* **EXERCISE BRIEF**:
Which lines in the items below contain the word "Edit"? Return each of them; case counts.

* **DATA FOR THIS TASK**:
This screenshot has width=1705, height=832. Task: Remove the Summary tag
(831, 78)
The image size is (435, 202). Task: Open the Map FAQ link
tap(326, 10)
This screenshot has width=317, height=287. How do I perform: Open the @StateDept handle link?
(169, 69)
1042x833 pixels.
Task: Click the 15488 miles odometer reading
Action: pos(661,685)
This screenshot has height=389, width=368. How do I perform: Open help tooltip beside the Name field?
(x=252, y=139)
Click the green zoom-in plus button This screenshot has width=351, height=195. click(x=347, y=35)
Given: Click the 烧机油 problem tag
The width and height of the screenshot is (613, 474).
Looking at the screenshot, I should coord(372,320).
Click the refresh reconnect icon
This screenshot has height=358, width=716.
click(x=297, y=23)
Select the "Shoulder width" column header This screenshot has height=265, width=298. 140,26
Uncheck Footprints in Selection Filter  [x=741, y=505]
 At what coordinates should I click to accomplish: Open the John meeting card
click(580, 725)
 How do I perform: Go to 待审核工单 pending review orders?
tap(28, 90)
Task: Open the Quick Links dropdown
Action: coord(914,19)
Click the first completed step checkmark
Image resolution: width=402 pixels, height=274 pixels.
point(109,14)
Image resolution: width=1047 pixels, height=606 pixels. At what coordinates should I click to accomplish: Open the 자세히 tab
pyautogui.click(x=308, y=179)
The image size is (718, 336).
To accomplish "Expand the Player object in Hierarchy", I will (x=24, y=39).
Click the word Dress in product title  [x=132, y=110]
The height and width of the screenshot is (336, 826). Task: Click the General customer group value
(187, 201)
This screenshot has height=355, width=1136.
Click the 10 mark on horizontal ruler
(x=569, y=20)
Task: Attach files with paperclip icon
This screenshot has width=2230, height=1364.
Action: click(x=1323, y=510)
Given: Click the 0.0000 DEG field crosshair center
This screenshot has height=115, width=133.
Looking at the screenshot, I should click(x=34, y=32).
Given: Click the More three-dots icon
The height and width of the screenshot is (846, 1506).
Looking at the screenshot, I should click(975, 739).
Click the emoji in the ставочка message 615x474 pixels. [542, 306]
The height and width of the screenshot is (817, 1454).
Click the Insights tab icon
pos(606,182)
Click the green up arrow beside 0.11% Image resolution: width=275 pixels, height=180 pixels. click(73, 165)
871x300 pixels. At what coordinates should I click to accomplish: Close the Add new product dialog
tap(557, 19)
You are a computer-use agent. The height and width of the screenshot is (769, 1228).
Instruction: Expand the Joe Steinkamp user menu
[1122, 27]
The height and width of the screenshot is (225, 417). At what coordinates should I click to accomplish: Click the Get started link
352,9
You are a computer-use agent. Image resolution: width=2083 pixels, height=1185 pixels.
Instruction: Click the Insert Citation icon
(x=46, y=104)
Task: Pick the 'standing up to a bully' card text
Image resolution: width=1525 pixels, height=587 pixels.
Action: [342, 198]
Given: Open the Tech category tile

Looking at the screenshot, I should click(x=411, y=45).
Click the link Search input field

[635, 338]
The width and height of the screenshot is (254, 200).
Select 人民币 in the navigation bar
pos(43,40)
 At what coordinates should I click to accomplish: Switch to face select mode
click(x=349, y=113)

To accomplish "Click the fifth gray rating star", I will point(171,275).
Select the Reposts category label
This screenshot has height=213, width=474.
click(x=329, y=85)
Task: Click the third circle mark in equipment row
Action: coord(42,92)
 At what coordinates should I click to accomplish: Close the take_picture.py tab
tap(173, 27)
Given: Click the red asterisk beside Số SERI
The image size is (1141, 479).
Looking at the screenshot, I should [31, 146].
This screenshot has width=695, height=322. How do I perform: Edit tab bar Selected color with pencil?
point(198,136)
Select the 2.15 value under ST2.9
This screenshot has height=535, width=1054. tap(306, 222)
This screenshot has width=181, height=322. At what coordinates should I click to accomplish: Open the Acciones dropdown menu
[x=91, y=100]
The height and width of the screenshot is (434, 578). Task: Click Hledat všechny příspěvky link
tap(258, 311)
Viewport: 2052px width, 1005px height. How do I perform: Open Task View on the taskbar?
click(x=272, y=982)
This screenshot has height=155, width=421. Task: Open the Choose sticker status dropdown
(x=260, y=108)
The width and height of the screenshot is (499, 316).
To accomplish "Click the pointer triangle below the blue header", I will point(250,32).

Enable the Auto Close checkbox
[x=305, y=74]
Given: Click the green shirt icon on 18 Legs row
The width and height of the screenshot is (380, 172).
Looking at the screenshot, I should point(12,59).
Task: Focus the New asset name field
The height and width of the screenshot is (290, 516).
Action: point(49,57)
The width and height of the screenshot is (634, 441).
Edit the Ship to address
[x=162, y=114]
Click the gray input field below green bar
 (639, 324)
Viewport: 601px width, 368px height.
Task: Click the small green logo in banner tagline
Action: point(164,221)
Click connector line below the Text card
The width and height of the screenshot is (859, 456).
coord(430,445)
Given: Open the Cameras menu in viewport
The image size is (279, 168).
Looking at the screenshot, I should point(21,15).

* **WRITTEN ANSWER**:
This screenshot has width=695, height=322. How do I perform: Edit tab bar Selected color with pencil?
Edit the Ship to address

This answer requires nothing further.